Schilling is on record saying that all the negative things we knew about Manny were just the tip of the iceberg, that both the Red Sox and the culture of the Red Sox shielded his behavior from the rest of us.

No surprise there.

We all enabled Manny. The Red Sox, fans, we in the media, all of us. We enabled him for several reasons, certainly, not the least was that he was goofy and different, and in a sports world where so many athletes almost seem to come out of the same cookie-cutter, clinging to clichés as if they are lifelines, he could be refreshing. Most of all, though, we enabled him because he was a great hitter.

This is what we do.

Until it became apparent that he had to go, something even his buddy David Ortiz said the other day.

The unfortunate thing is that it ends with all this apparent hostility.

It’s not just the Red Sox that Manny was blowing up in the L.A. Times story, the same team that paid him $20 million a year to hit a baseball.

Nor was it just the media, who he accused of never letting him alone, even if he was infamous in his eight years in Boston of almost never talking to the media, his locker over in a corner of the clubhouse almost symbolic.

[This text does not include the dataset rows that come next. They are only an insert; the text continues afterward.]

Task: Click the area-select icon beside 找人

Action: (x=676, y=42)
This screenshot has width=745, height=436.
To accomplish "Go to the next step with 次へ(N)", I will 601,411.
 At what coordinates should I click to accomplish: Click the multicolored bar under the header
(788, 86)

It’s all the people who cheered him, rooted for him, essentially forgave him his trespasses. It’s all the people who defended him and made excuses for him and gave him every benefit of the doubt, even in the face of all the evidence.

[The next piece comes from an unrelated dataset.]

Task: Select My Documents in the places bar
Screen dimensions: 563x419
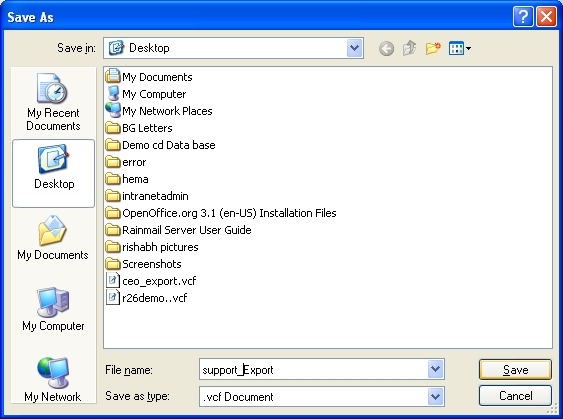Action: (x=53, y=238)
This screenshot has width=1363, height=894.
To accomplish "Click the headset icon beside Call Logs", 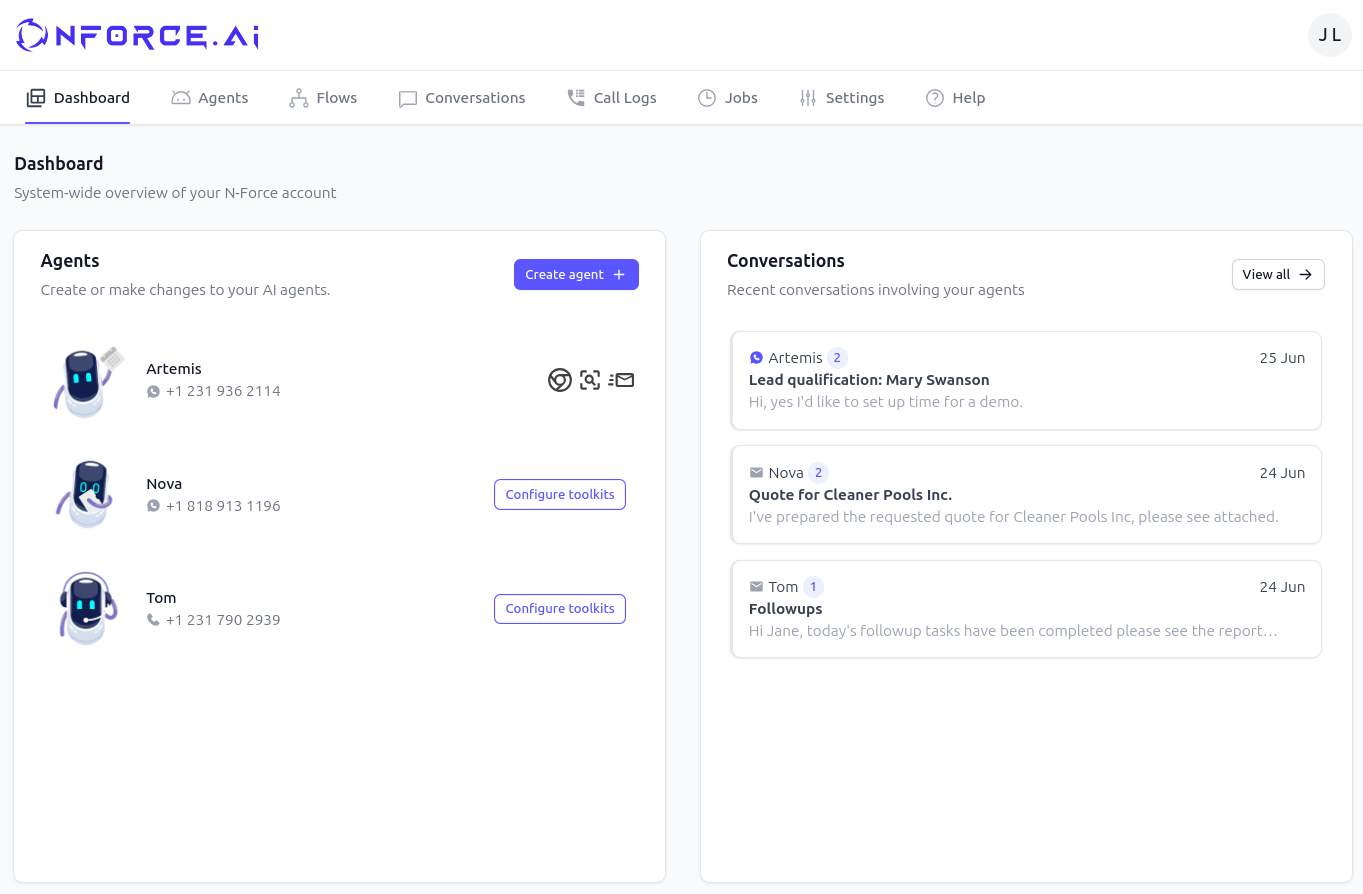I will tap(575, 97).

Even if he tried to give himself some wiggle room in the newspaper article, saying that “the fans in Boston got your back no matter what,” before blowing up both Boston and the culture that surrounds the Red Sox all over again.

That’s what seems so unfortunate about all this, this sense that Manny has such a short memory.

The sense that the two World Series titles seem to mean so little.

The sense that all the cheers and all the money that he received here seems to mean so little.

The sense that he’s now making the claim that his stay in Boston was all some sort of personal prison, something to be endured.

Is it all nonsense, or just Manny being Manny?

Who can ever know with him.

In a perfect world, the Red Sox would win without him, and let Manny be Manny in L.A, out of sight, if not out of mind.